Alternatively, we can recognize the blood soaked arena that is the intersection between capital, government, and political interest, letting us empathize with the team(s) of the short form video equivalent to Twitter not wanting the responsibility of distributing UGC insight into the mind behind 9/11 while running a business already under scrutiny.
The minimal propaganda value of Osama bin Laden on Israel-Palestine can always be read courtesy of the USG: https://www.dni.gov/files/documents/ubl2016/english/To%20the...
Maybe advertisers are the solution.. they won’t want to be associated with disinformation.
Are regular people not allowed to read or share content created by anyone the US government doesn’t like? Are people not allowed to form their own opinions?
What a joke. The “free” democratic west where communication is limited by a handful of large corporate interests and a murderous government that pressures them to censor content they don’t like.
TikTok may be owned by a Chinese company but there is no doubt in my mind they are being pressured by US authorities to control what is disseminated on their platform. I don’t think congress just forgot about wanting to ban TikTok, I think it’s likely they were able to rein in control of the platform.
What Osama Bin Laden did in 2001 isn’t justifiable but neither is decades of US interventionist foreign policy that has left millions of innocent people dead or living in poverty and continues to the present day.
Aside, I have a pet theory involving how the game Battlefield 4 (2013) was banned in China.

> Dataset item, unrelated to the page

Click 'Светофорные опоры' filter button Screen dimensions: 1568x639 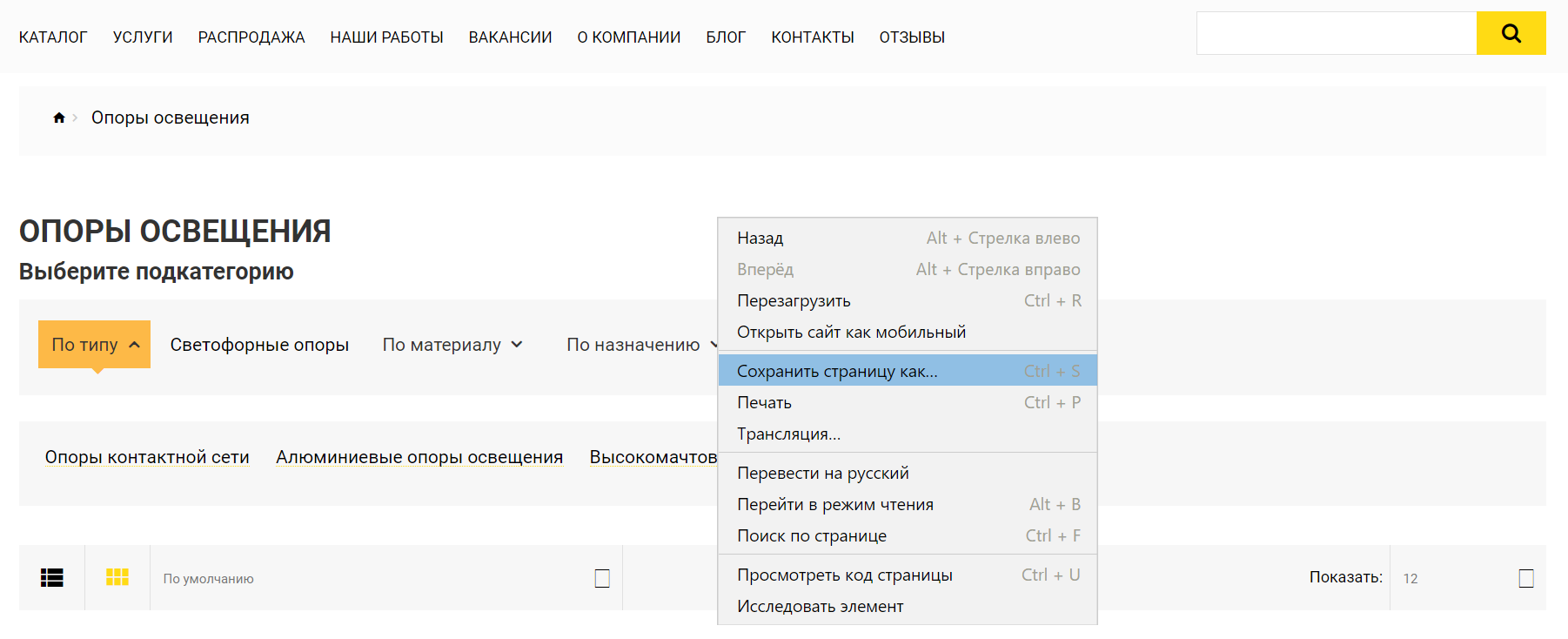point(259,345)
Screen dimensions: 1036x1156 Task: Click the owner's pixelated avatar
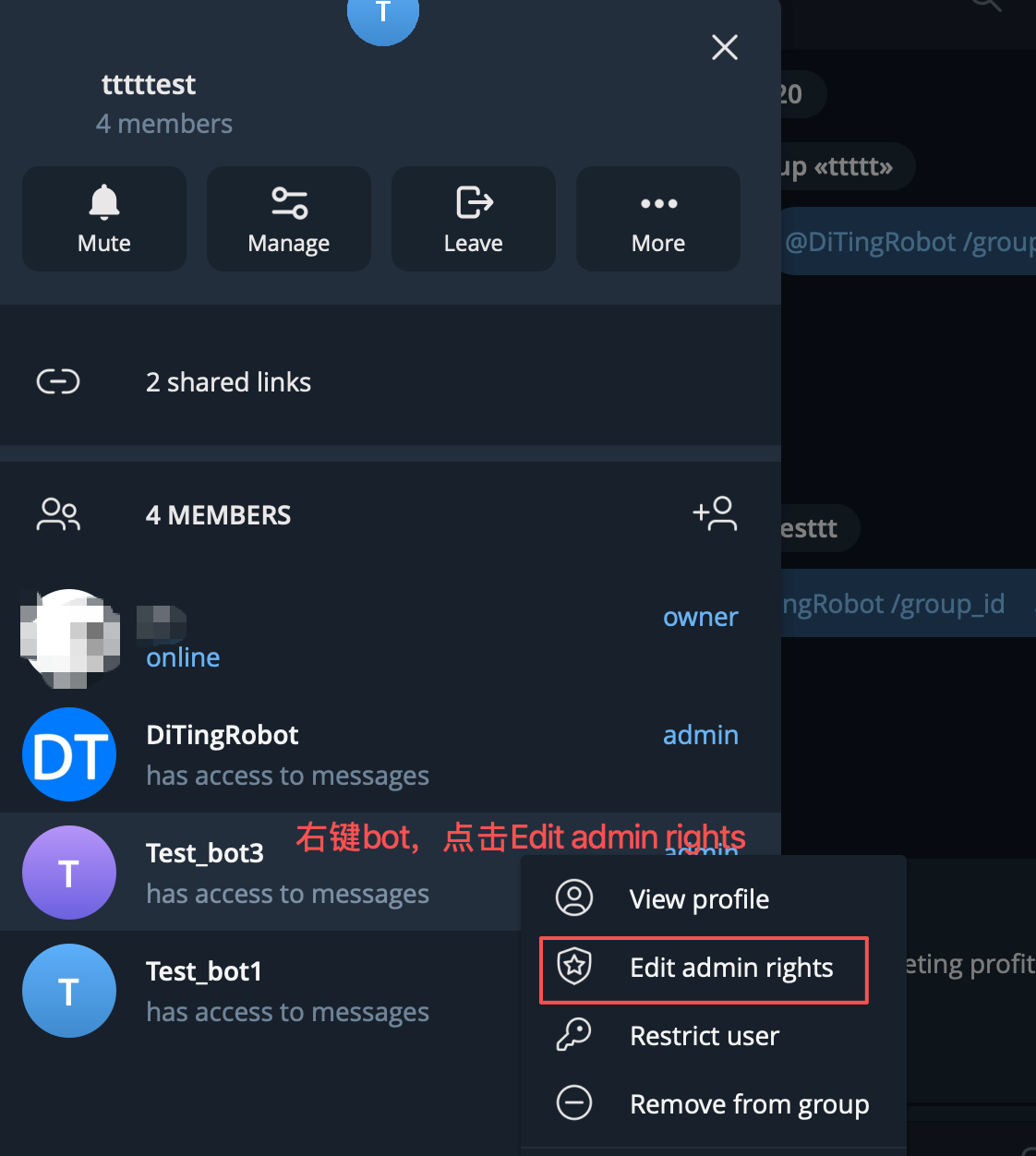click(x=70, y=638)
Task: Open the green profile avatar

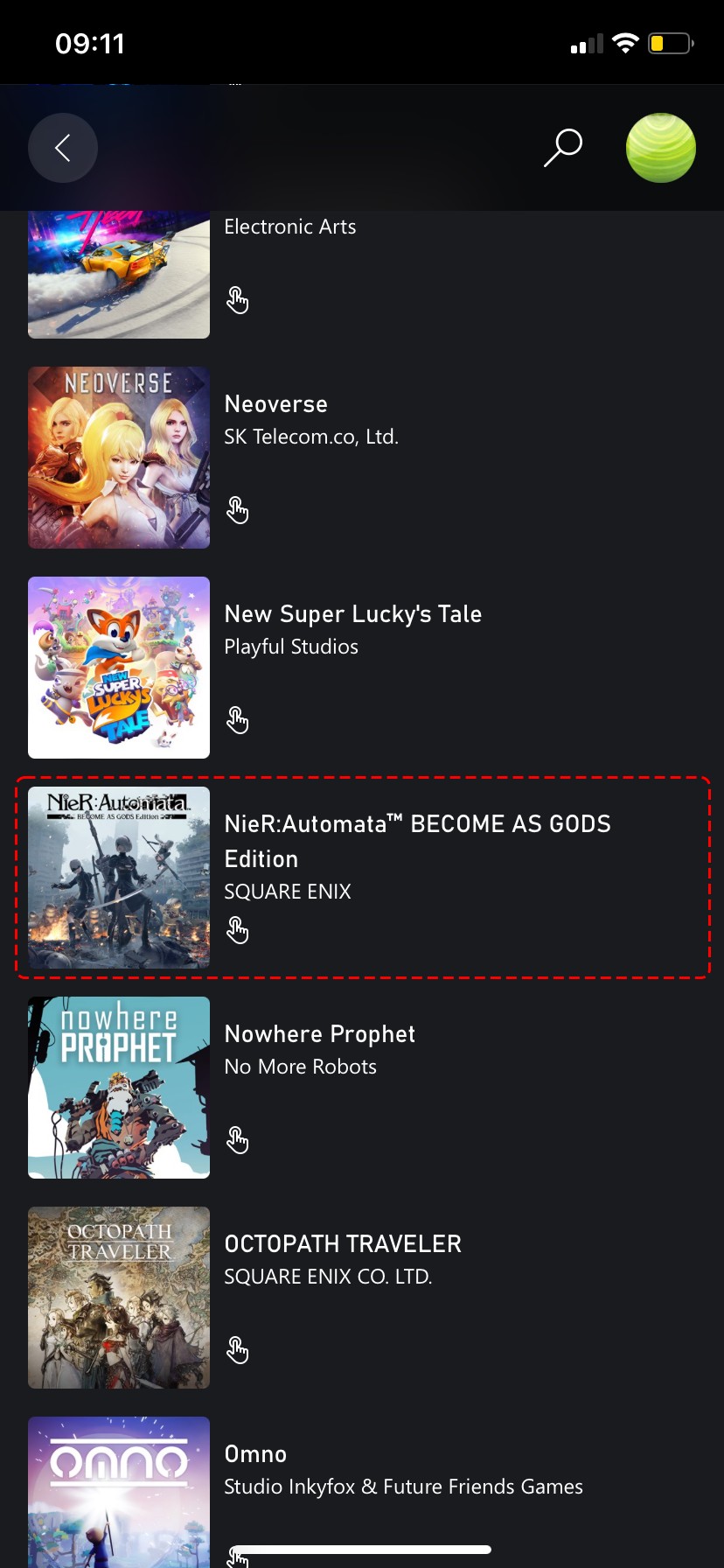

The plot does not depict China as some inherently Anti-Freedom Giant Evil Empire, but I think that--in the eyes of Chinese censors--it did something even worse: It suggested that there were cracks in the empire, that it was even possible for a rogue Chinese admiral to (in the then-future year 2020) stage a credible coup against the Chinese establishment.
Contrariwise his book later that decade Manufacturing Consent: The Political Economy of the Mass Media seems to be pretty much bang on the money outlining propaganda as an emergent behaviour that doesn't require an excess of particular directed pressure to come about.